[OBJECTIF]
Recopiez tout, depuis la ligne qui contient « 1138 Budapest,Madarász Viktor » jusqu'à celle qui contient « RealEats (137, 782) », ces deux lignes et les consignes comprises. Multipliez chaque coordonnée des réponses par 0,45 et arrondissez à l'entier, les demis vers le haut, sans toucher aux autres nombres.

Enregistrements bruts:
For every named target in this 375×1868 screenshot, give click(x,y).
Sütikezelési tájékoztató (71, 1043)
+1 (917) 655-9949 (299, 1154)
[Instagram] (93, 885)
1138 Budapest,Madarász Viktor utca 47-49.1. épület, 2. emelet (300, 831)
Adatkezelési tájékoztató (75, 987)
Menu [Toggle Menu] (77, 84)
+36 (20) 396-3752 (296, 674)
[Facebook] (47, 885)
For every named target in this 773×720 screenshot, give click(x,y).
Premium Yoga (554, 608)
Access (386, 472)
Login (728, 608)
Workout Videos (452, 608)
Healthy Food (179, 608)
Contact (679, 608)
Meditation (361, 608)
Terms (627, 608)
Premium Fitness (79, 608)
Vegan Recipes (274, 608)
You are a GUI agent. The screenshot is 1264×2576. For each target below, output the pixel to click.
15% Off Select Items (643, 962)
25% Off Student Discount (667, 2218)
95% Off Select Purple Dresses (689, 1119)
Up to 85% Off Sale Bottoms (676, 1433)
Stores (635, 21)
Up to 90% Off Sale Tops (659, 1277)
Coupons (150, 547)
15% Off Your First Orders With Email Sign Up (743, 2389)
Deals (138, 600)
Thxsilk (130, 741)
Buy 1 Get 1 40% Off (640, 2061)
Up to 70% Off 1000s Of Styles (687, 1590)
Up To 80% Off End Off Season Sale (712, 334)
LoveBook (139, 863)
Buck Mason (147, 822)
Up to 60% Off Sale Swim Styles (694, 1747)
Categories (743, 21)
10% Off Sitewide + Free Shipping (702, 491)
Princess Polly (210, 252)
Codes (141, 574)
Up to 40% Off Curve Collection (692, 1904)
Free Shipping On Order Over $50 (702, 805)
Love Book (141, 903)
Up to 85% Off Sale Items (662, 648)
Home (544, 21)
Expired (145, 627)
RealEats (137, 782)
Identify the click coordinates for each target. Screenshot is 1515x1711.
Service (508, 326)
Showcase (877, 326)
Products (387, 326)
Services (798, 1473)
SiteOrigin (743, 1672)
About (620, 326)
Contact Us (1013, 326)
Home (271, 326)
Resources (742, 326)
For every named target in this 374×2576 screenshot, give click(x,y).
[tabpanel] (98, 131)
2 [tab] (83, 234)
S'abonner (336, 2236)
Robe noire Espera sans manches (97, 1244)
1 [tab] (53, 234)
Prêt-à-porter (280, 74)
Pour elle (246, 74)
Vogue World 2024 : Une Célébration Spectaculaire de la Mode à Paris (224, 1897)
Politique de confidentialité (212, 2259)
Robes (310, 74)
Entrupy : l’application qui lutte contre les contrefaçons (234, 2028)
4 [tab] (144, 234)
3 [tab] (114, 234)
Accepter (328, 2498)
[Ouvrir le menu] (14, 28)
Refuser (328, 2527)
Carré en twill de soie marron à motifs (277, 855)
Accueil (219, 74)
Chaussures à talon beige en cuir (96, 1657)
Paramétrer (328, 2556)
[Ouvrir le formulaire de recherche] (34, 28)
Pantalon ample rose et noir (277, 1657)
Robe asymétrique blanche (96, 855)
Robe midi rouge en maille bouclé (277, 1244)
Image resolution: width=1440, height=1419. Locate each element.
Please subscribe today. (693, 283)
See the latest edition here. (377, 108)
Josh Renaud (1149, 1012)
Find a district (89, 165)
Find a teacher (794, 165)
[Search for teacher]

[RÉPONSE DE L'EXERCICE]
1138 Budapest,Madarász Viktor utca 47-49.1. épület, 2. emelet (135, 374)
Adatkezelési tájékoztató (34, 444)
Menu [Toggle Menu] (35, 38)
+36 (20) 396-3752 (133, 303)
[Facebook] (21, 398)
For every named target in this 773×720 screenshot, give click(x,y).
Premium Yoga (249, 274)
Access (174, 212)
Login (328, 274)
Workout Videos (203, 274)
Healthy Food (81, 274)
Contact (306, 274)
Meditation (162, 274)
Terms (282, 274)
Premium Fitness (36, 274)
Vegan Recipes (123, 274)
You are a GUI agent. The screenshot is 1264×2576. For each target below, output the pixel to click.
15% Off Select Items (289, 433)
25% Off Student Discount (300, 998)
95% Off Select Purple Dresses (310, 504)
Up to 85% Off Sale Bottoms (304, 645)
Stores (286, 9)
Up to 90% Off Sale Tops (297, 575)
Coupons (68, 246)
15% Off Your First Orders With Email Sign Up (334, 1075)
Deals (62, 270)
Thxsilk (59, 333)
Buy 1 Get 1 40% Off (288, 927)
Up to 70% Off 1000s Of Styles (309, 716)
Up To 80% Off End Off Season Sale (320, 150)
LoveBook (63, 388)
Buck Mason (66, 370)
Up to 60% Off Sale Swim Styles (312, 786)
Categories (334, 9)
10% Off Sitewide + Free Shipping (316, 221)
Princess Polly (95, 113)
Codes (63, 258)
Up to 40% Off Curve Collection (311, 857)
Free Shipping On Order Over $50 (316, 362)
Love Book (63, 406)
Up to 85% Off Sale Items (298, 292)
Home (245, 9)
Expired (65, 282)
RealEats (62, 352)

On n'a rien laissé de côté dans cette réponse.